In the second quarter of an October 9, 2011, game against the Tennessee Titans Sepulveda completed his second career pass for a first down, a 33-yard pass to Ryan Mundy on a fake punt play. Sepulveda finished his career with a completion percentage of 100%: 2 for 2.

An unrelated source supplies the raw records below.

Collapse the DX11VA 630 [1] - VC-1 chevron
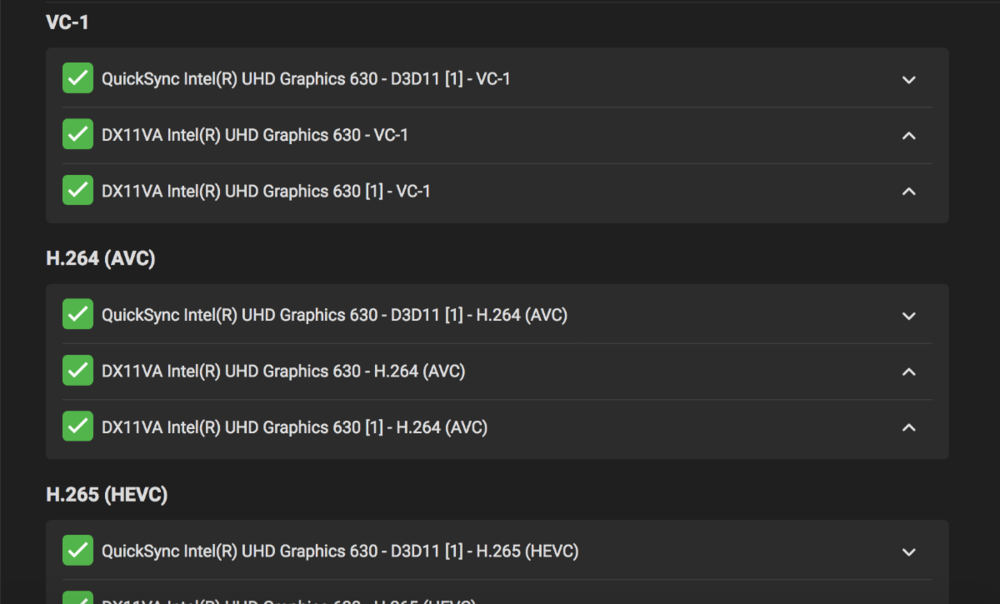The image size is (1000, 604). click(908, 191)
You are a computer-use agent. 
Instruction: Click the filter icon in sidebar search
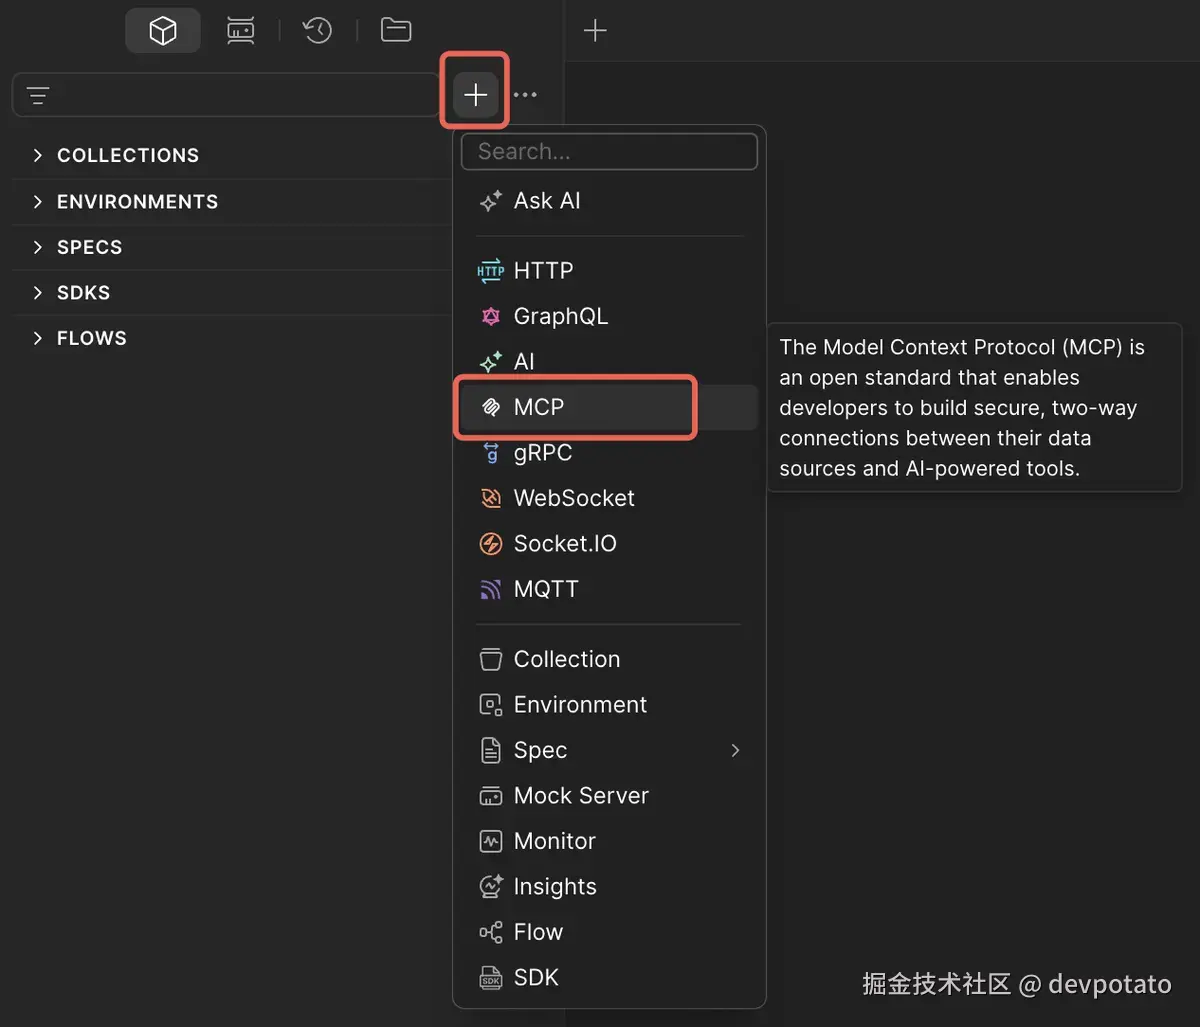coord(38,96)
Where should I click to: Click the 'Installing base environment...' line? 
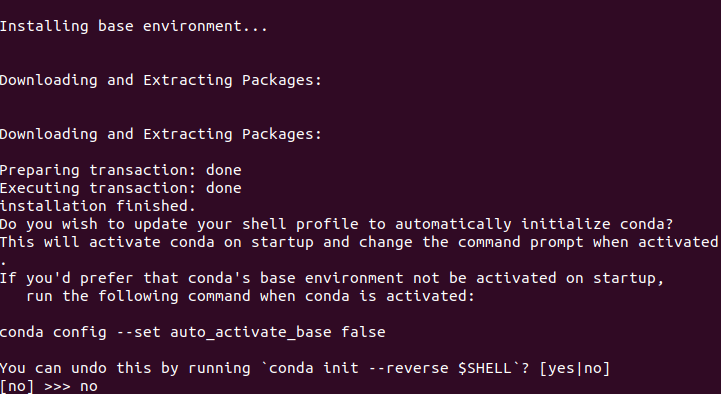pyautogui.click(x=133, y=26)
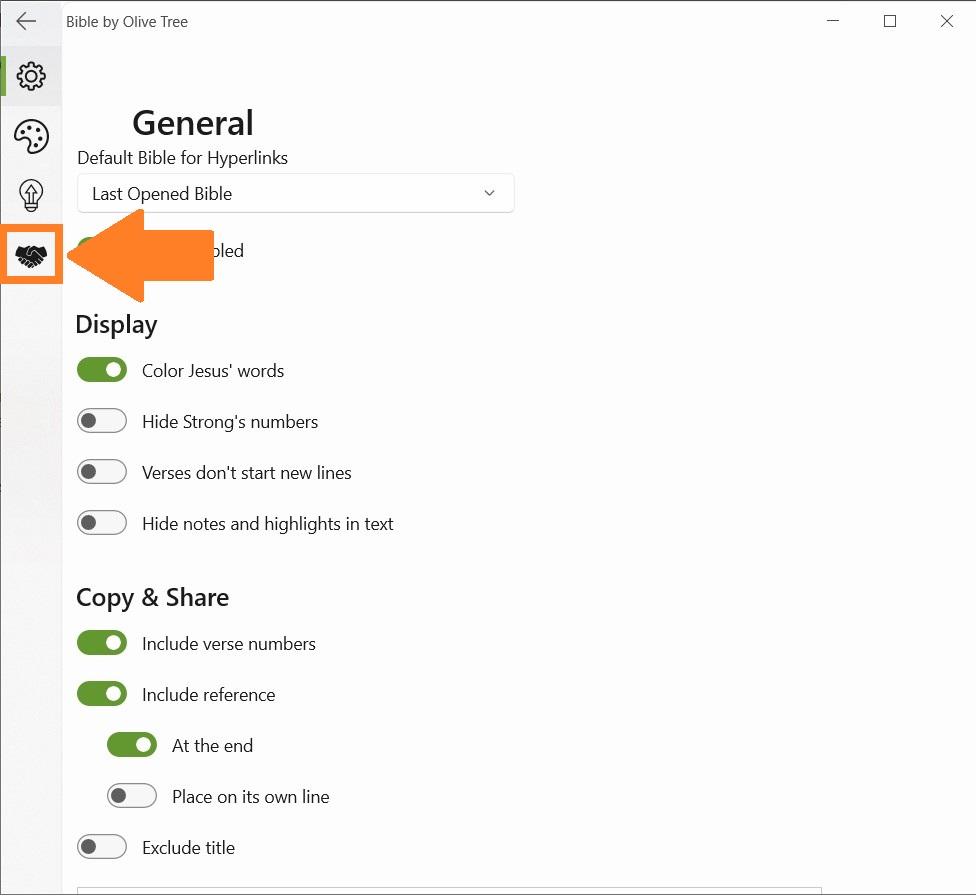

It was announced on April 4, 2012, that Sepulveda would not return to the Steelers for the 2012 season.

==NFL career statistics==

Legend
|  | Led the league |
| Bold | Career high |

=== Regular season ===

| Year | Team | Punting |  |  |  |  |  |  |  |  |  |
| GP | Punts | Yds | Net Yds | Lng | Avg | Net Avg | Blk | Ins20 | TB |
| 2007 | PIT | 16 | 68 | 2,880 | 2,574 | 59 | 42.4 | 37.9 | 0 | 28 | 2 |
| 2009 | PIT | 16 | 72 | 3,074 | 2,669 | 60 | 42.7 | 37.1 | 0 | 29 | 4 |
| 2010 | PIT | 12 | 56 | 2,550 | 2,192 | 62 | 45.5 | 39.1 | 0 | 16 | 8 |
| 2011 | PIT | 8 | 25 | 1,153 | 1,016 | 66 | 46.1 | 39.1 | 1 | 8 | 5 |
| Career |  | 52 | 221 | 9,657 | 8,451 | 66 | 43.7 | 38.1 | 1 | 81 | 19 |

=== Postseason ===

| Year | Team | Punting |  |  |  |  |  |  |  |  |  |
| GP | Punts | Yds | Net Yds | Lng | Avg | Net Avg | Blk | Ins20 | TB |
| 2007 | PIT | 1 | 4 | 177 | 146 | 48 | 44.3 | 36.5 | 0 | 1 | 0 |
| Career |  | 1 | 4 | 177 | 146 | 48 | 44.3 | 36.5 | 0 | 1 | 0 |

==Post-football career==
Sepulveda enrolled at the SMU Dedman School of Law as part of its 2019 graduating class.

In 2023, he joined as an attorney the brand new, Dallas-based law firm Campbell Miller Payne as a charter member. He previously worked as a corporate finance lawyer for Norton Rose Fulbright.